Skeletal muscle stem cells (MuSCs) rely on precisely coordinated metabolic and nuclear transitions to exit quiescence, enter the cell cycle, and regenerate tissue. How these processes are coupled remains poorly defined. Here, we identify PARKIN as a critical integrator of mitochondrial quality control and nuclear RNA processing programs that together enable balanced MuSC lineage progression.
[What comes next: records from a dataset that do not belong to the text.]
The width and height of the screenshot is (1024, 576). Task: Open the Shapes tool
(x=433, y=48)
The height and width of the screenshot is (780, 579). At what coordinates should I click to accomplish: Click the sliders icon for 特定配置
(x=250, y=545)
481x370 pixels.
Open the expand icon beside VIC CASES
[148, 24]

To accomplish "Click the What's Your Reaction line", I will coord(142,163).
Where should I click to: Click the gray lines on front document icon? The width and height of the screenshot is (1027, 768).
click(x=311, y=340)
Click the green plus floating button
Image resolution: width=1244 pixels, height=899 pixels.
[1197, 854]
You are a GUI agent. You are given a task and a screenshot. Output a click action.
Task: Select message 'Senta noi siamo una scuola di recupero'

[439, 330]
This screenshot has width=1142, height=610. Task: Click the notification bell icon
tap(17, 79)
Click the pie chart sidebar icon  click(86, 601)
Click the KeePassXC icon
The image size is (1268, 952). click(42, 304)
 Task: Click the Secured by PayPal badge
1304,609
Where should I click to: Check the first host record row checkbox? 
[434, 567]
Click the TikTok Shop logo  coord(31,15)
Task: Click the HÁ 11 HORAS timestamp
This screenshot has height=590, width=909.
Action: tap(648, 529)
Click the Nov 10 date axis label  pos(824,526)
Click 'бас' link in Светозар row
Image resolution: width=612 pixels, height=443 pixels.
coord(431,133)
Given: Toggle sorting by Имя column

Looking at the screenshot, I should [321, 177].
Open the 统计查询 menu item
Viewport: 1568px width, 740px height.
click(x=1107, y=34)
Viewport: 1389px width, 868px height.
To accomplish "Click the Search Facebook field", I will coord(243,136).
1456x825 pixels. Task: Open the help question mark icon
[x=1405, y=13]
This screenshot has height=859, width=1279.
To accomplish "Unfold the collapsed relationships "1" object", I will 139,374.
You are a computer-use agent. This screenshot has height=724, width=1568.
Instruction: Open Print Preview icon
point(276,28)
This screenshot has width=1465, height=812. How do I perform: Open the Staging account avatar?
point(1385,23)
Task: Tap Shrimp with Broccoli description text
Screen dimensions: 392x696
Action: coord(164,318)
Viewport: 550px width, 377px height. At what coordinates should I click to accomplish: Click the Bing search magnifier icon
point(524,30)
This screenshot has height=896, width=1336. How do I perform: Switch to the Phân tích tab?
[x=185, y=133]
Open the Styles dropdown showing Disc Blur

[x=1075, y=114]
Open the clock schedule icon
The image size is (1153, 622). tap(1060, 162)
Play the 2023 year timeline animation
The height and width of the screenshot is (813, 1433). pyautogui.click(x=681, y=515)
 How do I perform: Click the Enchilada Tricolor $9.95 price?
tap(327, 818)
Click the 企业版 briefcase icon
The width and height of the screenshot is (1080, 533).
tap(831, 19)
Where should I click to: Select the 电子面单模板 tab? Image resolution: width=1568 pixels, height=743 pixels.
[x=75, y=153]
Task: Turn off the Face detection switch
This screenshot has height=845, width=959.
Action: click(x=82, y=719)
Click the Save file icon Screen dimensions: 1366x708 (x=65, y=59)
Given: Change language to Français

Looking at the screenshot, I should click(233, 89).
Using a MuSC-specific, inducible Park2 knockout model, we show that PARKIN supports mitophagy in quiescent MuSCs, and its loss triggers premature mitochondrial polarization and fragmentation - hallmarks of metabolic activation - that compromise appropriate self-renewal and fate specification. Unexpectedly, MuSCs harbor a constitutive nuclear pool of PARKIN that rises rapidly upon activation and localizes to interchromatin regions, with focal association with nuclear speckles. Park2-deficient MuSCs exhibit transcriptomic signatures consistent with widespread RNA isoform switching and intron retention, particularly affecting splicing machinery components, accompanied by altered nuclear speckle organization and impaired cell cycle progression. These findings reveal that PARKIN safeguards both mitochondrial homeostasis and the RNA processing architecture essential for activation, thereby coordinating metabolic and nuclear reprogramming during early MuSC state transitions. Our work positions PARKIN as a dual compartment regulator required for robust skeletal muscle regeneration.